= Anesiates =

Ancient community of Transpadane Italy

The Anesiates were the inhabitants of an ancient village (vicus) in Transpadana (Cisalpine Gaul), in the area of the modern village of Nese, in northern Italy. They are attested in a fragmentary inscription, which records them together with the neighbouring Bromanenses of Brumano.

== Name ==
The name is known from the fragmentary inscription CIL V 5203, from Transpadana, in which the villagers (vicani) are recorded in the dative as Anesiatibus. The legible portion reads [...] qui uicanis Bro[man(ensibus) et?] Anesiatibus pratu[m ...]. Unlike the neighbouring Bromanensibus, which is an editorial restoration, the form Anesiatibus is preserved on the stone.
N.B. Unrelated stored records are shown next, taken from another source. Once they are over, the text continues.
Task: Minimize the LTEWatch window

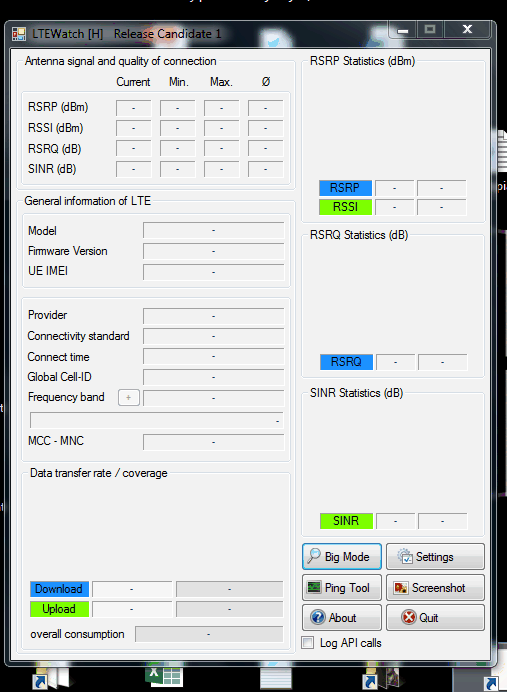Action: (x=402, y=30)
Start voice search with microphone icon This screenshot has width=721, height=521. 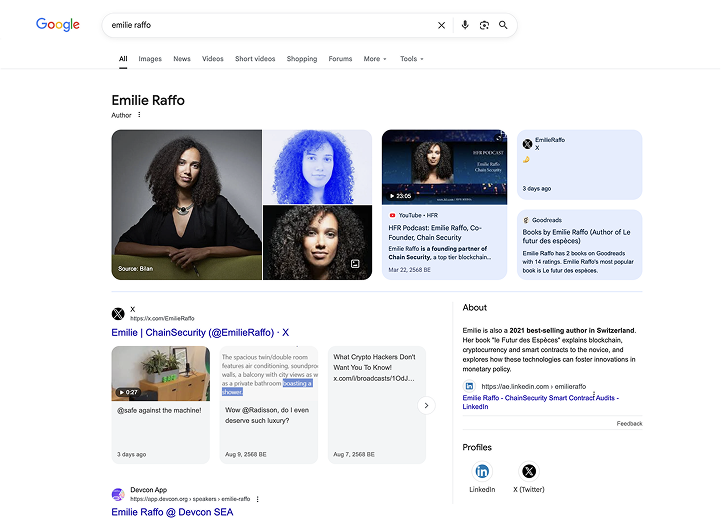tap(465, 25)
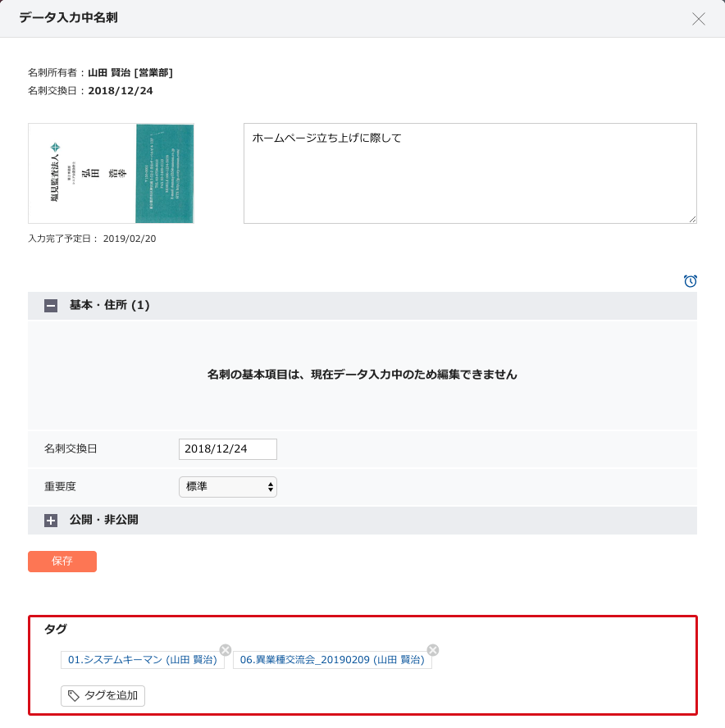
Task: Click the 公開・非公開 section header label
Action: pyautogui.click(x=103, y=520)
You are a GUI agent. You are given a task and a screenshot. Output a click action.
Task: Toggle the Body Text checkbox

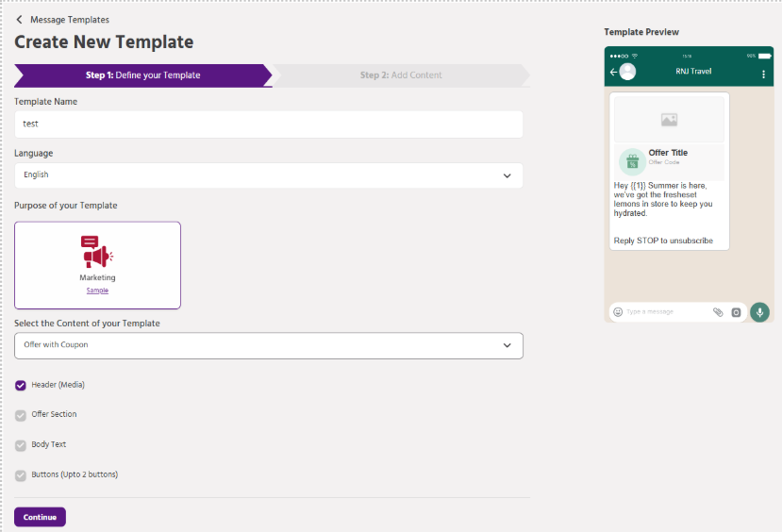click(21, 445)
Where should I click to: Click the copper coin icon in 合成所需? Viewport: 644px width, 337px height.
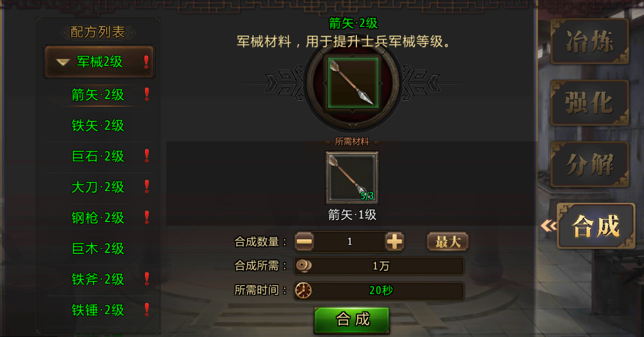click(x=304, y=265)
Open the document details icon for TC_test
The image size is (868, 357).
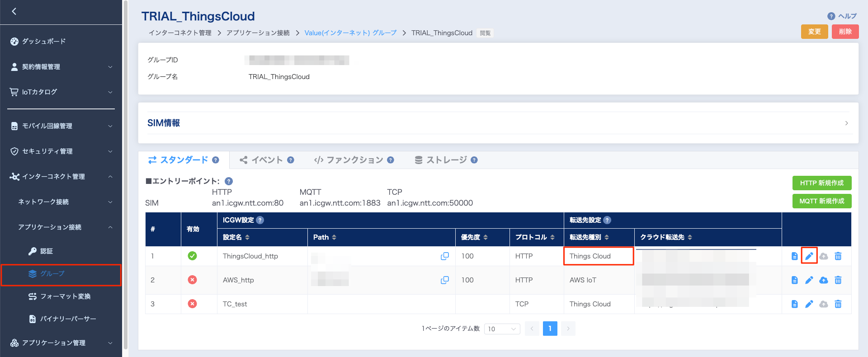click(794, 304)
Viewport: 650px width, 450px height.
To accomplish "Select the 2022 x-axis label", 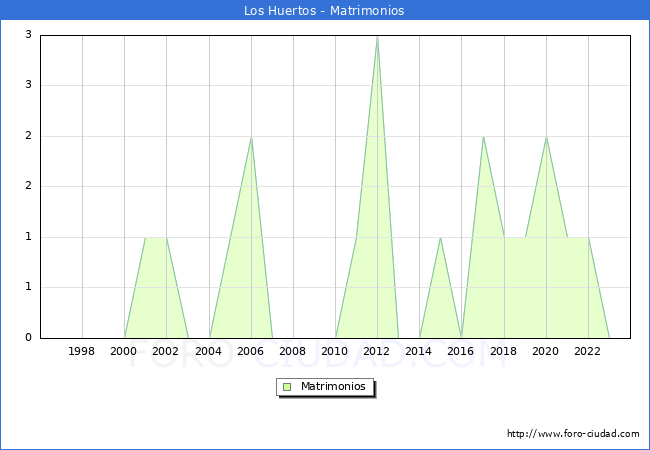I will [588, 352].
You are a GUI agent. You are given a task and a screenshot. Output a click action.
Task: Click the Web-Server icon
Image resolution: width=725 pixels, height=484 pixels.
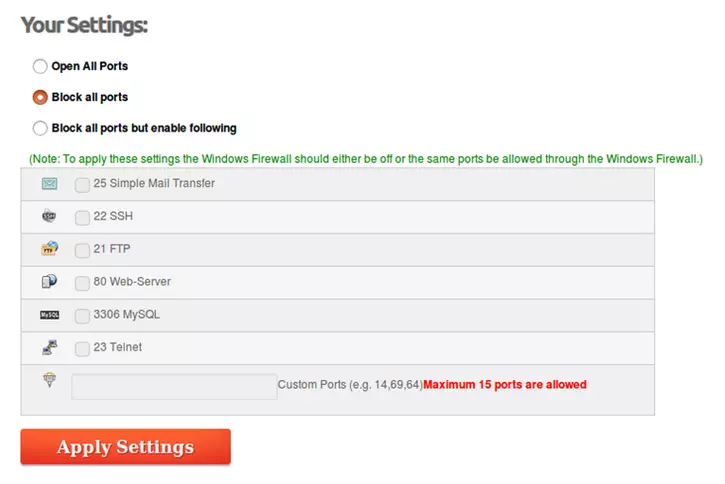(x=50, y=282)
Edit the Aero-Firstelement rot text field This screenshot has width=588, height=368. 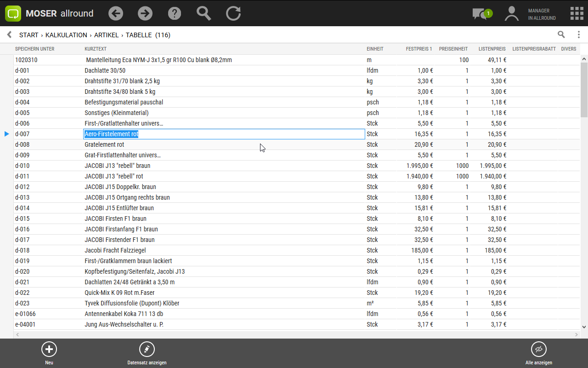[x=224, y=134]
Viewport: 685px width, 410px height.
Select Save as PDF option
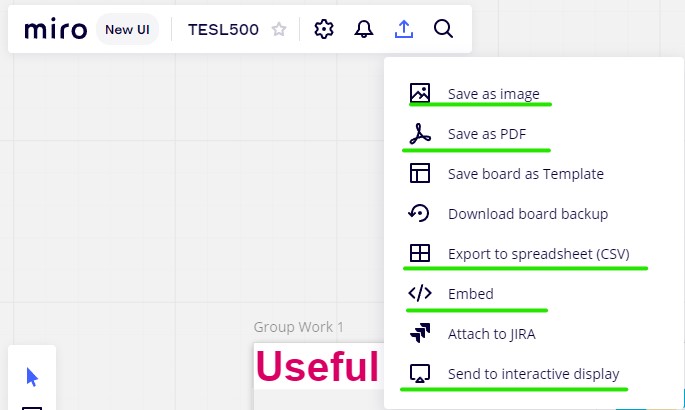486,134
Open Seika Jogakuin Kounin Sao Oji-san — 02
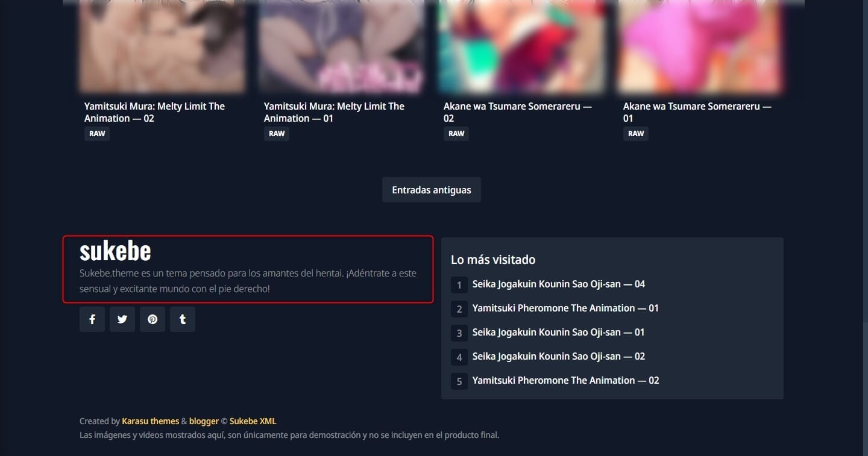The width and height of the screenshot is (868, 456). 559,356
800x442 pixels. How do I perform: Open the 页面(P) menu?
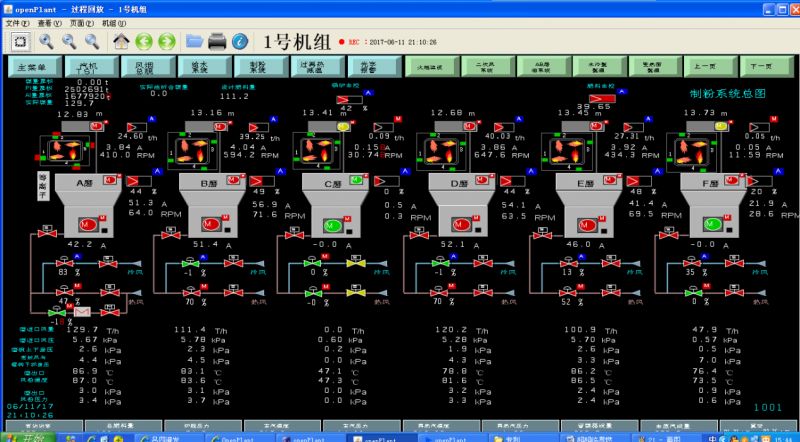pos(83,22)
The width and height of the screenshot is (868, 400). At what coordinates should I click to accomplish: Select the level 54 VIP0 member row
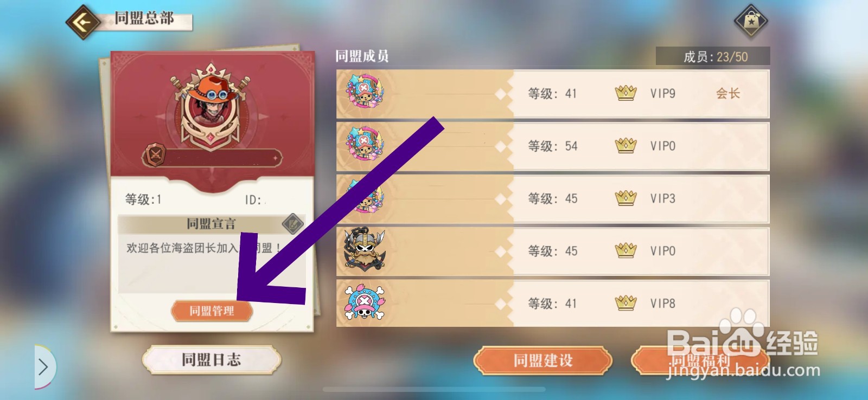(x=552, y=146)
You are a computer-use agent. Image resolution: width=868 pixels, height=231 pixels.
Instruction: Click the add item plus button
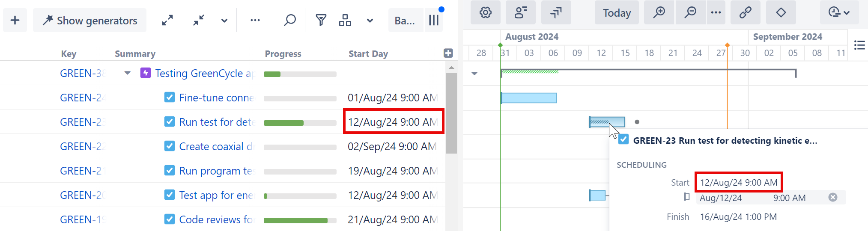pyautogui.click(x=15, y=20)
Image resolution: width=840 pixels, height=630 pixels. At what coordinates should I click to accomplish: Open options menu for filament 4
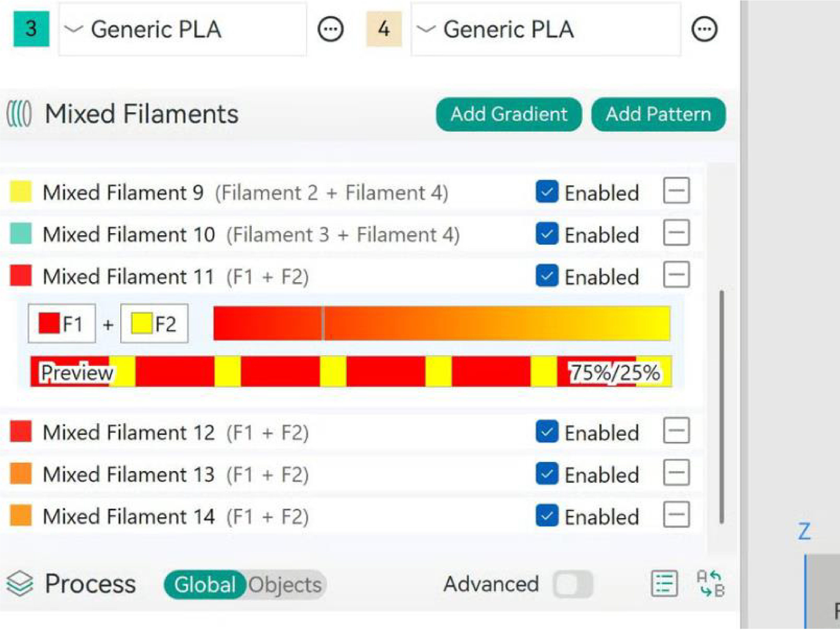pos(704,29)
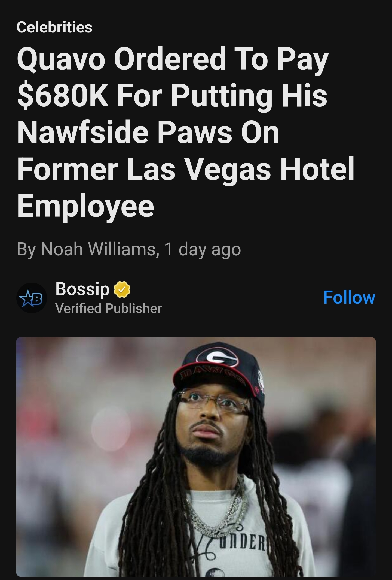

== Location and interpretation ==
The community is identified with the modern village of Nese, a hamlet in the comune of Alzano Lombardo in Val Seriana (Province of Bergamo). The inscription pairs it with the Bromanenses of neighbouring Brumano.

Gian Piero Bognetti interpreted the Anesiates and Bromanenses as instances of continuity between an ancient village community and the later rural commune (comune rurale), the Anesiates corresponding to the people of Nese and the Bromanenses to those of Brumano.